Opinion

Damning Suicide Note to Iran’s New Prez

Did the eldest son of Iran’s President-elect Hassan Rouhani kill himself to protest the “hypocrisy” of his father and the regime he serves?

Iranian news reports at the time said the son shot himself with his father’s pistol in 1992. But now Iranian dissident Ali Reza Nuri reports that the son wrote a suicide note. Writing in the London-based, Saudi-owned pan-Arab newspaper al-Sharq al-Awsat, he says the note read: “I hate your government, your lies, your corruption, your religion, your double standard and your hypocrisy,” the son wrote of the future president in that suicide note.

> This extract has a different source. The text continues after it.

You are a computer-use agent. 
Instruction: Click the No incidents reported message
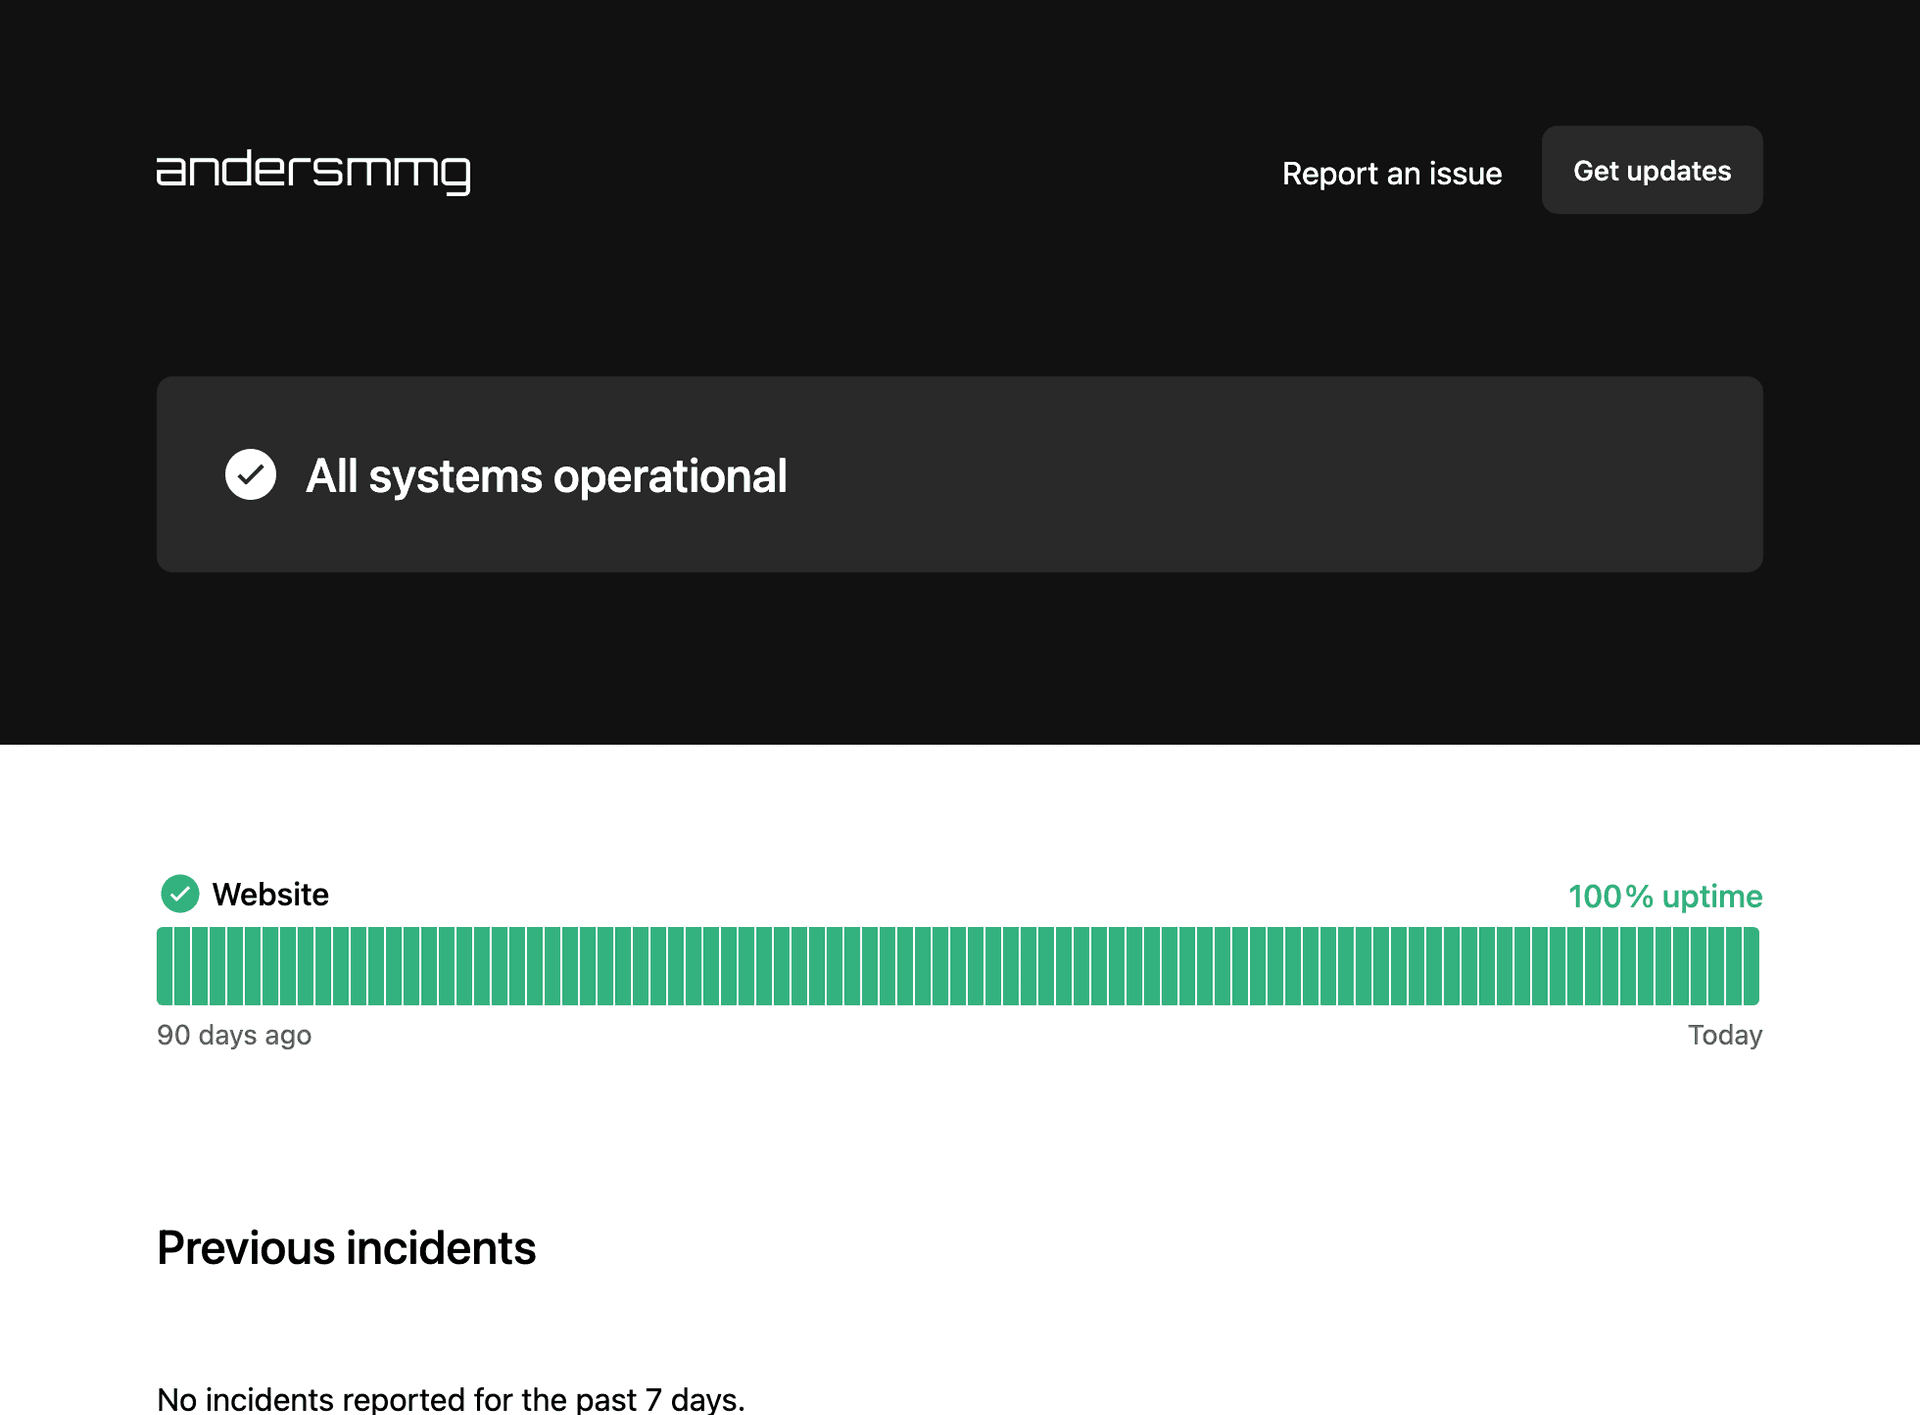[450, 1398]
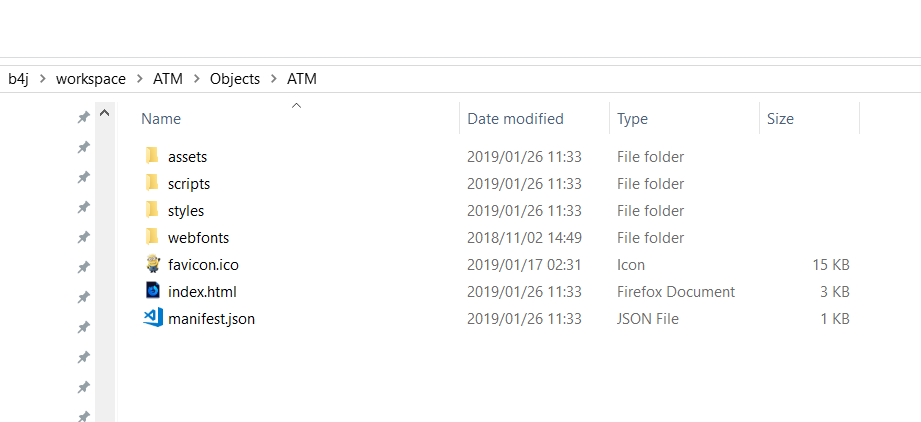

There’s more: “I was forced to lie to my friends each day, telling them that my father isn’t part of all of this. Telling them my father loves this nation, whereas I believe this to be untrue. It makes me sick seeing you, my father, kiss the hand of [Supreme Leader Ali] Khamenei.”

(The Gatestone Institute, a Washington-based think tank, published a similar account of the suicide note, citing another Iranian scholar, Alireza Nourizadeh, as its source.)

Rouhani at the time had only started his climb to the top, serving as deputy speaker of parliament. Details were therefore scant in the regime-controlled press: The son’s name, his age and even the actual suicide date are missing from official reports on the incident.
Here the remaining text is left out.